*Problem to solve*.
However many lines the data holds, transcribe them all exactly.

Input below:

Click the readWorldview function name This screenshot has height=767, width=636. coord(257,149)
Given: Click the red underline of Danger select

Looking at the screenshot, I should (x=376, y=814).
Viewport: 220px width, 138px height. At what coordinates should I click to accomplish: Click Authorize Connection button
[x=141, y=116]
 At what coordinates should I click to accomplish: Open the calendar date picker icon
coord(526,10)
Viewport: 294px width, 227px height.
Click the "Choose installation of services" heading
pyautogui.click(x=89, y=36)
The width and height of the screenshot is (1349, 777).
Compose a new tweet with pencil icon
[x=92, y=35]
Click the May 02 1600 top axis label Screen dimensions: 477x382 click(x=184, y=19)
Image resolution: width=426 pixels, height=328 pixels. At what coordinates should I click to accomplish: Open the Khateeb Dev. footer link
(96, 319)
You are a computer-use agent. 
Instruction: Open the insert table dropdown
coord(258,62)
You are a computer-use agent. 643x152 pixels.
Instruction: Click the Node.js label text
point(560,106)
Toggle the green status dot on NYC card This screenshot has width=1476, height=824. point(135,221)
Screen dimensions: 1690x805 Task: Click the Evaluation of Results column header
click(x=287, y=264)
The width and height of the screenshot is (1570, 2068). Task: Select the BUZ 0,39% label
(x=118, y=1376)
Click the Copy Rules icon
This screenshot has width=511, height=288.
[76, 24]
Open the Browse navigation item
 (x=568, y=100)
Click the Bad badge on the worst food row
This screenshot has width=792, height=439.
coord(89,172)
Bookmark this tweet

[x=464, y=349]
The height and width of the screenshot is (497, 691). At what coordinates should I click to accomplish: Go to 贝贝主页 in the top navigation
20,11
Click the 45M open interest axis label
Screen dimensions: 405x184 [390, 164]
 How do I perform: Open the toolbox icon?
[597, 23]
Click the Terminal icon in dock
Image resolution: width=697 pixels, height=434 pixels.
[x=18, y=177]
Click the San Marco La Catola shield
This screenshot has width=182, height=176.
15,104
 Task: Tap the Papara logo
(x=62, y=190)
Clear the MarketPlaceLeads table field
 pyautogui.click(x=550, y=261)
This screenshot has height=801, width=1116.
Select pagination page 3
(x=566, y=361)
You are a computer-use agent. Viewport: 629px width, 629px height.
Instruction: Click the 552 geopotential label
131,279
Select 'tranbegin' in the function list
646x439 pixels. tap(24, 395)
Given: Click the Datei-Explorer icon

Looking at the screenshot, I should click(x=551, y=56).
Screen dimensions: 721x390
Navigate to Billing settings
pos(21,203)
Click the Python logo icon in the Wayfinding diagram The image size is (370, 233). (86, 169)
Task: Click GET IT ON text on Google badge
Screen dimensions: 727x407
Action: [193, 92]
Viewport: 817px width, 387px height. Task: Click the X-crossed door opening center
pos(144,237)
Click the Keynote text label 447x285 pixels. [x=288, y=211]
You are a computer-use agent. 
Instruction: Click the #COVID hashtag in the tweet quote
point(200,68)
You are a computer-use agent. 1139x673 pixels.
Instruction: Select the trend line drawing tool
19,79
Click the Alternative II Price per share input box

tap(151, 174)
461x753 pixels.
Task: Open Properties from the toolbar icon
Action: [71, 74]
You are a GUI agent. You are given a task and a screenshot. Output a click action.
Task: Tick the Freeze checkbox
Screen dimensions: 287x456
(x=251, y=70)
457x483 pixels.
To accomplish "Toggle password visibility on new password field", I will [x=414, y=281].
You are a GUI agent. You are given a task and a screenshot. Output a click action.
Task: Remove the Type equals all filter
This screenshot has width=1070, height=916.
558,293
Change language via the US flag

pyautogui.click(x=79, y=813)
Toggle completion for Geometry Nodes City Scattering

End of Input.

*Written reply*.
Click the readWorldview function name This screenshot has height=767, width=636. coord(257,149)
Given: Click the red underline of Danger select

Looking at the screenshot, I should (x=376, y=814).
Viewport: 220px width, 138px height. At what coordinates should I click to accomplish: Click Authorize Connection button
[x=141, y=116]
 At what coordinates should I click to accomplish: Open the calendar date picker icon
coord(526,10)
Viewport: 294px width, 227px height.
Click the "Choose installation of services" heading
pyautogui.click(x=89, y=36)
The width and height of the screenshot is (1349, 777).
Compose a new tweet with pencil icon
[x=92, y=35]
Click the May 02 1600 top axis label Screen dimensions: 477x382 click(x=184, y=19)
Image resolution: width=426 pixels, height=328 pixels. At what coordinates should I click to accomplish: Open the Khateeb Dev. footer link
(96, 319)
You are a computer-use agent. 
Instruction: Open the insert table dropdown
coord(258,62)
You are a computer-use agent. 643x152 pixels.
Instruction: Click the Node.js label text
point(560,106)
Toggle the green status dot on NYC card This screenshot has width=1476, height=824. point(135,221)
Screen dimensions: 1690x805 Task: Click the Evaluation of Results column header
click(x=287, y=264)
The width and height of the screenshot is (1570, 2068). Task: Select the BUZ 0,39% label
(x=118, y=1376)
Click the Copy Rules icon
This screenshot has width=511, height=288.
[76, 24]
Open the Browse navigation item
 (x=568, y=100)
Click the Bad badge on the worst food row
This screenshot has width=792, height=439.
coord(89,172)
Bookmark this tweet

[x=464, y=349]
The height and width of the screenshot is (497, 691). At what coordinates should I click to accomplish: Go to 贝贝主页 in the top navigation
20,11
Click the 45M open interest axis label
Screen dimensions: 405x184 [390, 164]
 How do I perform: Open the toolbox icon?
[597, 23]
Click the Terminal icon in dock
Image resolution: width=697 pixels, height=434 pixels.
[x=18, y=177]
Click the San Marco La Catola shield
This screenshot has width=182, height=176.
15,104
 Task: Tap the Papara logo
(x=62, y=190)
Clear the MarketPlaceLeads table field
 pyautogui.click(x=550, y=261)
This screenshot has height=801, width=1116.
Select pagination page 3
(x=566, y=361)
You are a computer-use agent. Viewport: 629px width, 629px height.
Instruction: Click the 552 geopotential label
131,279
Select 'tranbegin' in the function list
646x439 pixels. tap(24, 395)
Given: Click the Datei-Explorer icon

Looking at the screenshot, I should click(x=551, y=56).
Screen dimensions: 721x390
Navigate to Billing settings
pos(21,203)
Click the Python logo icon in the Wayfinding diagram The image size is (370, 233). (86, 169)
Task: Click GET IT ON text on Google badge
Screen dimensions: 727x407
Action: [193, 92]
Viewport: 817px width, 387px height. Task: Click the X-crossed door opening center
pos(144,237)
Click the Keynote text label 447x285 pixels. [x=288, y=211]
You are a computer-use agent. 
Instruction: Click the #COVID hashtag in the tweet quote
point(200,68)
You are a computer-use agent. 1139x673 pixels.
Instruction: Select the trend line drawing tool
19,79
Click the Alternative II Price per share input box

tap(151, 174)
461x753 pixels.
Task: Open Properties from the toolbar icon
Action: [71, 74]
You are a GUI agent. You are given a task and a screenshot. Output a click action.
Task: Tick the Freeze checkbox
Screen dimensions: 287x456
(x=251, y=70)
457x483 pixels.
To accomplish "Toggle password visibility on new password field", I will [x=414, y=281].
You are a GUI agent. You are given a task and a screenshot. Output a click action.
Task: Remove the Type equals all filter
This screenshot has width=1070, height=916.
558,293
Change language via the US flag

pyautogui.click(x=79, y=813)
Toggle completion for Geometry Nodes City Scattering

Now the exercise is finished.